| MATERIAL PROVIDED |
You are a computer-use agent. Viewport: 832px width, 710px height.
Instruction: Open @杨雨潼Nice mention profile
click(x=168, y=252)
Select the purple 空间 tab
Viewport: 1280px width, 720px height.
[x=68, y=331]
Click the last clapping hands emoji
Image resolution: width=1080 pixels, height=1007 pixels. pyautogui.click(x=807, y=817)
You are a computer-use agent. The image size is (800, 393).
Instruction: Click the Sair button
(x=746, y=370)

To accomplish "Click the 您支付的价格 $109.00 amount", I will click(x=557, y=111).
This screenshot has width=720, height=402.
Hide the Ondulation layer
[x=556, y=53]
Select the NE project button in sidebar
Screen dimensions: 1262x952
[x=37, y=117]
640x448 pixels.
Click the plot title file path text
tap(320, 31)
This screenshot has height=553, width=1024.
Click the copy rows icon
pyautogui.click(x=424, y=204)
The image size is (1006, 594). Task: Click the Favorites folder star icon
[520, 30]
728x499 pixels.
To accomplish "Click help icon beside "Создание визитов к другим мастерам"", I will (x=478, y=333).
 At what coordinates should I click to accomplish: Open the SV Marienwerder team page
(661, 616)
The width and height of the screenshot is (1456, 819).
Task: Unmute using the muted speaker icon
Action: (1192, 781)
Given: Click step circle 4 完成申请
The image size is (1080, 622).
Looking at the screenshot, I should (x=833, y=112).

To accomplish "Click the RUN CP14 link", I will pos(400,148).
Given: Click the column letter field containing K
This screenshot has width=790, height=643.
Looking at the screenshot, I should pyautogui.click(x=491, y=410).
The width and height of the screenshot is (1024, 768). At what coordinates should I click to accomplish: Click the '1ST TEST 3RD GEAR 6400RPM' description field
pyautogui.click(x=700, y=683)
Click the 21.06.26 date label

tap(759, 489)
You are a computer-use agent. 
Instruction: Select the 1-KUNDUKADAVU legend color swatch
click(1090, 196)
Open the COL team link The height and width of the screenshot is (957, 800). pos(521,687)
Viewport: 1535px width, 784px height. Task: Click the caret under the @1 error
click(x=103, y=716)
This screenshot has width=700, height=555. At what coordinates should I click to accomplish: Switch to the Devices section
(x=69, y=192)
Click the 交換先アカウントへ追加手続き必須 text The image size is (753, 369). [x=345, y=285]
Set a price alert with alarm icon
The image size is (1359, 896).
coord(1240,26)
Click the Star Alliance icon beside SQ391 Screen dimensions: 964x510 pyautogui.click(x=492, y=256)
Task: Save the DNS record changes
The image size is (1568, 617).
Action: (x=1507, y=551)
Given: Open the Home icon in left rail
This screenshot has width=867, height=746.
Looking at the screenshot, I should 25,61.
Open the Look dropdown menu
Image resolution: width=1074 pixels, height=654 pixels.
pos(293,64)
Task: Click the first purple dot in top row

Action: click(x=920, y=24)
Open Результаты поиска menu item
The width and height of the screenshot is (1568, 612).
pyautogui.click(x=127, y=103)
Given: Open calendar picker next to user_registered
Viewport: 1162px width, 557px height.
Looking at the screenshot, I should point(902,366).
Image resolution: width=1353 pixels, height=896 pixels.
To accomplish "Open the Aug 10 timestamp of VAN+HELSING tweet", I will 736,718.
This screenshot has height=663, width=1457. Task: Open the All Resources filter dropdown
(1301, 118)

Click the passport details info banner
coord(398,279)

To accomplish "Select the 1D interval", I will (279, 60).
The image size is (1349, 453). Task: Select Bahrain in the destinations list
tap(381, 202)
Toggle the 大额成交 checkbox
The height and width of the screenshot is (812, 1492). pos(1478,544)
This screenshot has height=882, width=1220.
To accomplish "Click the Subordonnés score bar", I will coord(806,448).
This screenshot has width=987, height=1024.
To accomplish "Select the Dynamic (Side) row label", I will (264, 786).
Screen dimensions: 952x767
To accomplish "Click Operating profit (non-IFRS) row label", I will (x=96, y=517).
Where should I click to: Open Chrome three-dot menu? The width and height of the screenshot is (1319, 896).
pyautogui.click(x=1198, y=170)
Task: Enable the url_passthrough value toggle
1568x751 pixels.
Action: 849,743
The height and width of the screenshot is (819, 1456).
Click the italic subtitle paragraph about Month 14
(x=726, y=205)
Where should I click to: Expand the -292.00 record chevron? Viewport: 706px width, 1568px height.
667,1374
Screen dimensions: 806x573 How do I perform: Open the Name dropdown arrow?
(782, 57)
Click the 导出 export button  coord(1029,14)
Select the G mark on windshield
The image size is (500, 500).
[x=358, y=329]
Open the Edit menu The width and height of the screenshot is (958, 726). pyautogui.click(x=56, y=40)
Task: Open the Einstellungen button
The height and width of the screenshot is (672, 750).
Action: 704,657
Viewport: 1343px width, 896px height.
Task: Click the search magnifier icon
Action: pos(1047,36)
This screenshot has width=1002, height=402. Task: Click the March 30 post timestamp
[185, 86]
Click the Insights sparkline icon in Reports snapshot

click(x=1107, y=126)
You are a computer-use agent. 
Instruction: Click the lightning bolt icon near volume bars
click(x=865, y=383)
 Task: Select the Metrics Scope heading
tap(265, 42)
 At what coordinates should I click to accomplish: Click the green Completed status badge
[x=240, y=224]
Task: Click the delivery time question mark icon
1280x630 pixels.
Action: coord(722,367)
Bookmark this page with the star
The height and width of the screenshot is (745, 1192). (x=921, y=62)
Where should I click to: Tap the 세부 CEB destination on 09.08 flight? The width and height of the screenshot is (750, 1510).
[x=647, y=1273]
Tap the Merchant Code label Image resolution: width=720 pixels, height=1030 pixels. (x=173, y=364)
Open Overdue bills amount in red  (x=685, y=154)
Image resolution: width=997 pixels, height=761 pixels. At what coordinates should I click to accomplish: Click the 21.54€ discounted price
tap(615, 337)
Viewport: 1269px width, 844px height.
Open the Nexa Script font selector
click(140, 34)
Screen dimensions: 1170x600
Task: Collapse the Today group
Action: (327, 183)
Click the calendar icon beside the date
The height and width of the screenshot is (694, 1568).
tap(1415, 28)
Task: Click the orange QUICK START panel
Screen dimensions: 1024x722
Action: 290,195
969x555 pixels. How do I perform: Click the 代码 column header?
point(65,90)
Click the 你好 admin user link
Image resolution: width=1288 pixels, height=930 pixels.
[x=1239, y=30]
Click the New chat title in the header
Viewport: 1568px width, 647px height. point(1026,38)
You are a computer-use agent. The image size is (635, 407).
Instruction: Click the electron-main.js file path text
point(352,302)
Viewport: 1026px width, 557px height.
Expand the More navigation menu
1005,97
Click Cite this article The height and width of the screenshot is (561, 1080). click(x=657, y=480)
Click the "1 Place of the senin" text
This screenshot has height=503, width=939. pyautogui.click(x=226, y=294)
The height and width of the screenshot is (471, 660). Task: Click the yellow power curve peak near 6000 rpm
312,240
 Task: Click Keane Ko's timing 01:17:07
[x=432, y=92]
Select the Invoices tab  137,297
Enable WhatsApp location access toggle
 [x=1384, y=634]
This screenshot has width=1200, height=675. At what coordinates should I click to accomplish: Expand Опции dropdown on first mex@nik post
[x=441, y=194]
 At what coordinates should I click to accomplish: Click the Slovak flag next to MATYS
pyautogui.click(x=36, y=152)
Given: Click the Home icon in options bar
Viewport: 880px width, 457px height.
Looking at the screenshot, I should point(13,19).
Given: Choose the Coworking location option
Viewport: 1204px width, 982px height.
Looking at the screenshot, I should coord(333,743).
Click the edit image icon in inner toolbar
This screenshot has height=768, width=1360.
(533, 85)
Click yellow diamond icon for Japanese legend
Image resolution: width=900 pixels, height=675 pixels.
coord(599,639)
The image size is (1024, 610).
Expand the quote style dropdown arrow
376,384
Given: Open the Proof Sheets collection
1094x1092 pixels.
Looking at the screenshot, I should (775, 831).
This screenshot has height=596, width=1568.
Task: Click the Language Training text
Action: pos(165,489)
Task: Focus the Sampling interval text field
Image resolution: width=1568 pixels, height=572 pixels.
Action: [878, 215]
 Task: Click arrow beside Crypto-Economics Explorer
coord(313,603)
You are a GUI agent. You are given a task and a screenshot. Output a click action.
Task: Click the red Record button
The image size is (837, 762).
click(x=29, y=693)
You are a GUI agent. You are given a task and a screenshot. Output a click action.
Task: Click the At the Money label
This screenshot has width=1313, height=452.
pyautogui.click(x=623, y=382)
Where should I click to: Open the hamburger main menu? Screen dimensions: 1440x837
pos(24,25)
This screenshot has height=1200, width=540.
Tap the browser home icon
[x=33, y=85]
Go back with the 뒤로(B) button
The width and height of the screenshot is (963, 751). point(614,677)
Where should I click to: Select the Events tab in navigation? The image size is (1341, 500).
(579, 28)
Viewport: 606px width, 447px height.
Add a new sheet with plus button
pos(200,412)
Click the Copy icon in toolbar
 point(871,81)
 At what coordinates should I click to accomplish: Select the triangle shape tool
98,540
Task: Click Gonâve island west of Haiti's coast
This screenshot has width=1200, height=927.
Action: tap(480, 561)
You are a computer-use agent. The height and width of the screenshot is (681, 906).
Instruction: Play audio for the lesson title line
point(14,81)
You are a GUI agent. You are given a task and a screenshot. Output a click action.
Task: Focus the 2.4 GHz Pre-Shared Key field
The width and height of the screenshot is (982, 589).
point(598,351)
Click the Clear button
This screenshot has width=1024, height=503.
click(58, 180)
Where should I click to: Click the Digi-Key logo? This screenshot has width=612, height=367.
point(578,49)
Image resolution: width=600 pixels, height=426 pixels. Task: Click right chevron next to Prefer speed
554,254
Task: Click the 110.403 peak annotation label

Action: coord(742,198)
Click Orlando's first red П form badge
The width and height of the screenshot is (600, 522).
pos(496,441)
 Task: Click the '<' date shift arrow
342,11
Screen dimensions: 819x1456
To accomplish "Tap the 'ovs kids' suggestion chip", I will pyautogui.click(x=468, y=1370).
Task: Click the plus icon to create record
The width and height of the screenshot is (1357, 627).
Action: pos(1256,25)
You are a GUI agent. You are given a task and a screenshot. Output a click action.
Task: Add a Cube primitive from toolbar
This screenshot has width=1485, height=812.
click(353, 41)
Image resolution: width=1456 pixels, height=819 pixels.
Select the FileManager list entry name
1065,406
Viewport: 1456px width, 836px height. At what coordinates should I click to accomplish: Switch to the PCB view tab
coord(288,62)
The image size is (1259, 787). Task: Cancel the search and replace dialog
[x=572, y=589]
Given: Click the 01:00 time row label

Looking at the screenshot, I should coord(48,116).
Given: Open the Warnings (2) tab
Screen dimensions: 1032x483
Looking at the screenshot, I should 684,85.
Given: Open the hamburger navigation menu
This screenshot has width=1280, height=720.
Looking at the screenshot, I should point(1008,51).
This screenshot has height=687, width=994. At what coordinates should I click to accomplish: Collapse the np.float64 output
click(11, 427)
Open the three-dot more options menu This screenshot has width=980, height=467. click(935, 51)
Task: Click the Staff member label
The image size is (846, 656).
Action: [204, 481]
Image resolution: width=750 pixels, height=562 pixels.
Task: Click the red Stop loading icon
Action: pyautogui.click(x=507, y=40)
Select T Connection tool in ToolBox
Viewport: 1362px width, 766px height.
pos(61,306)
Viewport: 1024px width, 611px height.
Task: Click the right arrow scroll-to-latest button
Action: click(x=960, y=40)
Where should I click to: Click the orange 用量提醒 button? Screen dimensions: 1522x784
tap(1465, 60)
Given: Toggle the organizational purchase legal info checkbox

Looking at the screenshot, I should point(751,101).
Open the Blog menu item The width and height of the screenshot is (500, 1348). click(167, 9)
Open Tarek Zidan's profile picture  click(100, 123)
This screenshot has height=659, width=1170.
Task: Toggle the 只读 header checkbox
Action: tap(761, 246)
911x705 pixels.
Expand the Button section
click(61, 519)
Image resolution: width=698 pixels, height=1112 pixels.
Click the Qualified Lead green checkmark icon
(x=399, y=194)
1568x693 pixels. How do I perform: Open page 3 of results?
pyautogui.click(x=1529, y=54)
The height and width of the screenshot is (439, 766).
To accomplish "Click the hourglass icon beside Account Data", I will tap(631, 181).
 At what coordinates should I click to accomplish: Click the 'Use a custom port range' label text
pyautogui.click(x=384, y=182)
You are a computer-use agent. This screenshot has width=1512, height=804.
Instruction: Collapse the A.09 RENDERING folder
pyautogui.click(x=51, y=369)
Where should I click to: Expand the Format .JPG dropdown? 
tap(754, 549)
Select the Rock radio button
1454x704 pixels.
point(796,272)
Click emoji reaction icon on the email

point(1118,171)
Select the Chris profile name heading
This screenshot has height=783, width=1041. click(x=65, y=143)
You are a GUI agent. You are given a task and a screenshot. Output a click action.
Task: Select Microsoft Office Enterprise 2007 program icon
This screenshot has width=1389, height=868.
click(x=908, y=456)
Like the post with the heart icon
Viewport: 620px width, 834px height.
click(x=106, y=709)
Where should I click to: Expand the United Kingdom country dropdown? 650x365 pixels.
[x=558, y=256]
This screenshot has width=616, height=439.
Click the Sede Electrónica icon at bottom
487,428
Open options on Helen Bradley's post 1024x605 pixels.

| YOUR GOAL |
Beginning with the line holding "Place of the" and ending with the line holding "Click the edit image icon in inner toolbar", write out the stretch of material above exactly; add no further lines.

| RESPONSE TO THE TASK |
Click the "1 Place of the senin" text
This screenshot has height=503, width=939. pyautogui.click(x=226, y=294)
The height and width of the screenshot is (471, 660). Task: Click the yellow power curve peak near 6000 rpm
312,240
 Task: Click Keane Ko's timing 01:17:07
[x=432, y=92]
Select the Invoices tab  137,297
Enable WhatsApp location access toggle
 [x=1384, y=634]
This screenshot has width=1200, height=675. At what coordinates should I click to accomplish: Expand Опции dropdown on first mex@nik post
[x=441, y=194]
 At what coordinates should I click to accomplish: Click the Slovak flag next to MATYS
pyautogui.click(x=36, y=152)
Given: Click the Home icon in options bar
Viewport: 880px width, 457px height.
Looking at the screenshot, I should point(13,19).
Given: Choose the Coworking location option
Viewport: 1204px width, 982px height.
Looking at the screenshot, I should coord(333,743).
Click the edit image icon in inner toolbar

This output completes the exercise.